__DATA SHOWN__:
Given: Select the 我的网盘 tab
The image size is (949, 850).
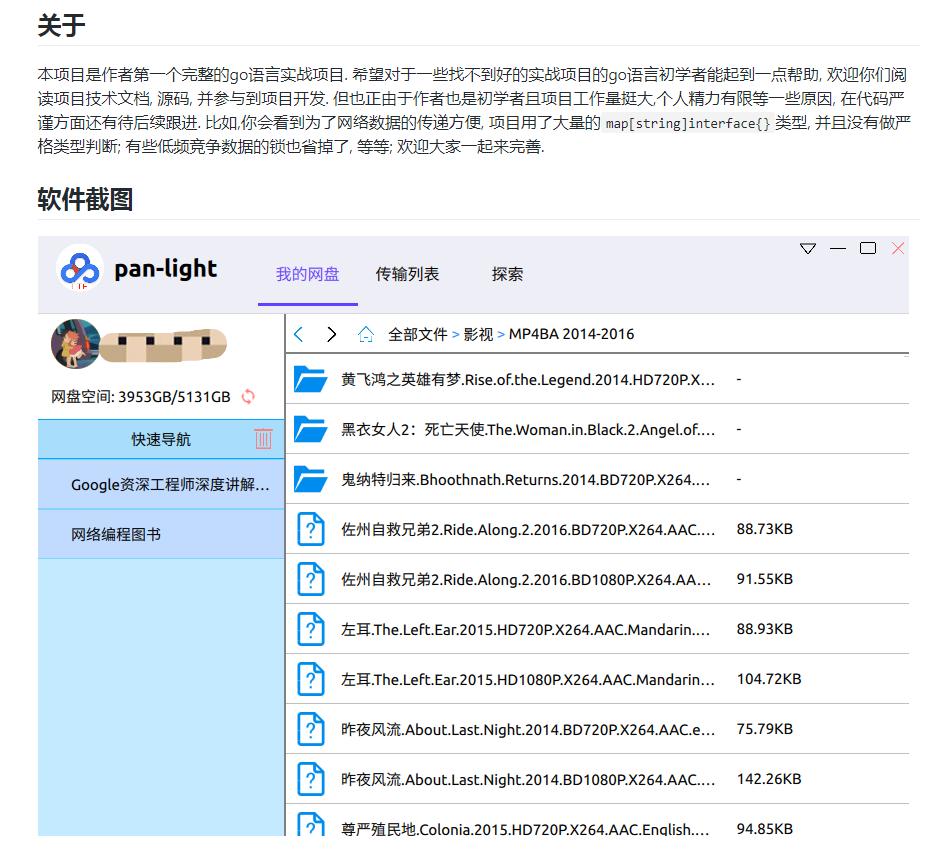Looking at the screenshot, I should pos(306,273).
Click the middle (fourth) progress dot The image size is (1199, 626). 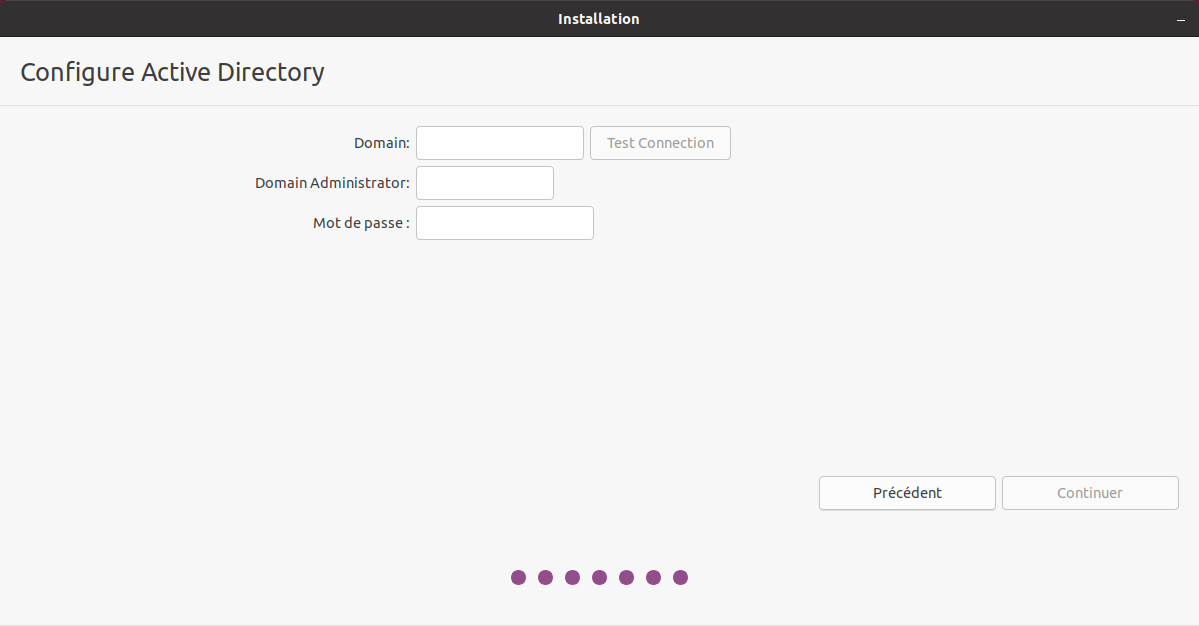pyautogui.click(x=599, y=577)
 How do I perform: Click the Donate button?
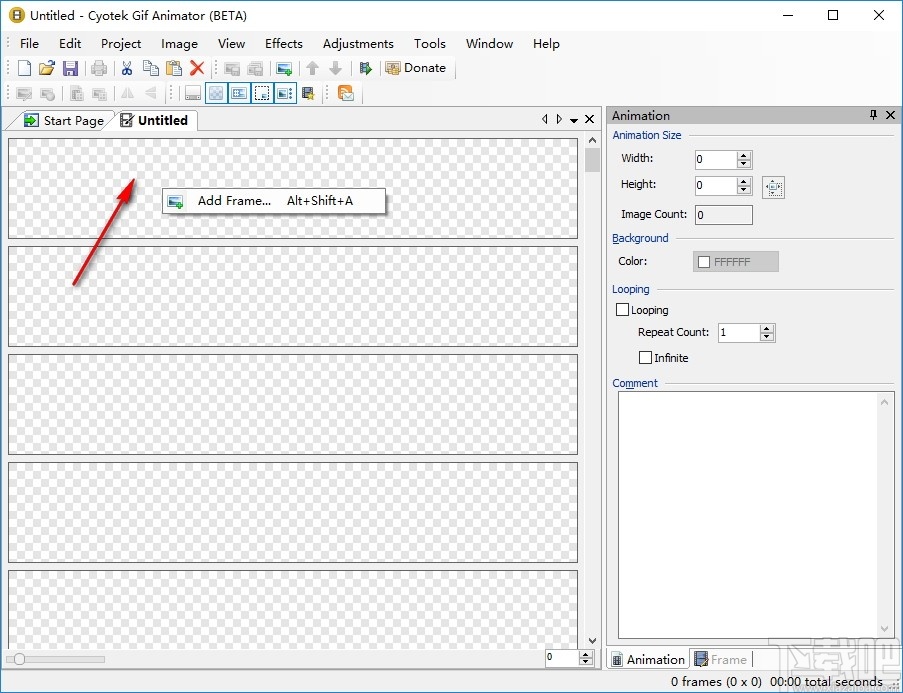pos(416,68)
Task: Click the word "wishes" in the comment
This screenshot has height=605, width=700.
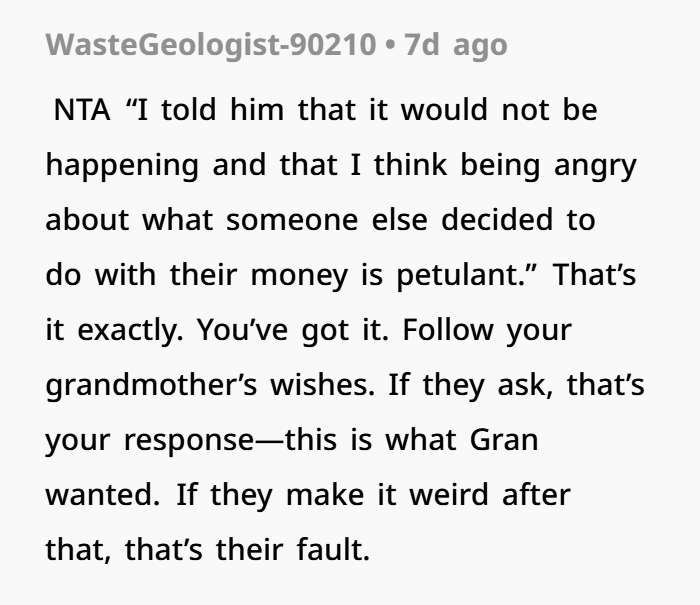Action: 322,385
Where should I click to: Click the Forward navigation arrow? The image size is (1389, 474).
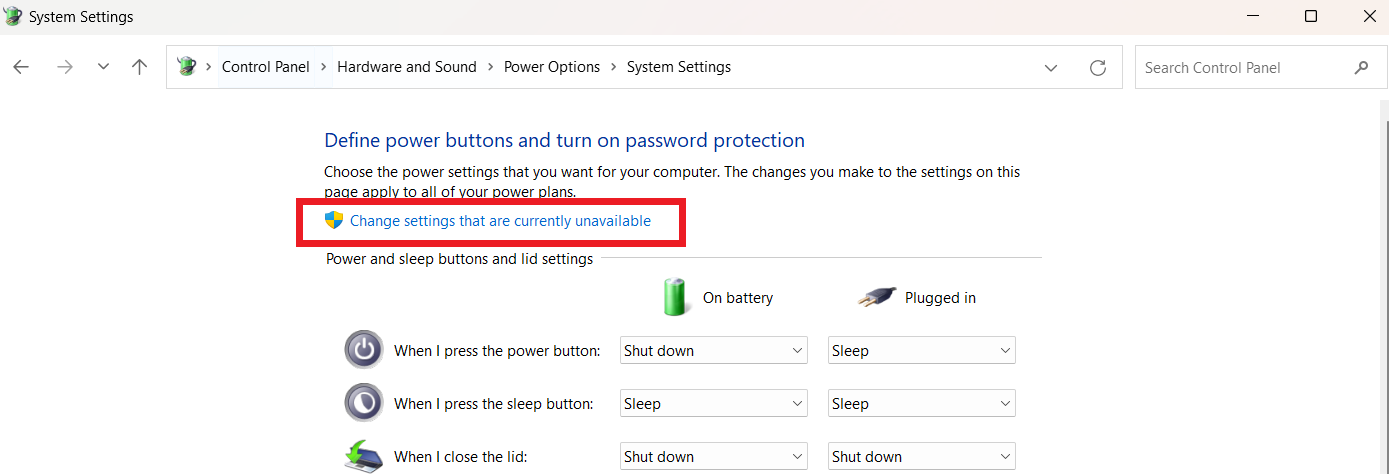(x=65, y=67)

__REQUIRED ACTION__: Each line from the one containing "Task: Click the" through the final line of the data must be reproduced exactly, both ends included, with no pictures in the copy.

__YOUR RESPONSE__:
Task: Click the word "wishes" in the comment
This screenshot has height=605, width=700.
Action: 322,385
Where should I click to: Click the Forward navigation arrow? The image size is (1389, 474).
(x=65, y=67)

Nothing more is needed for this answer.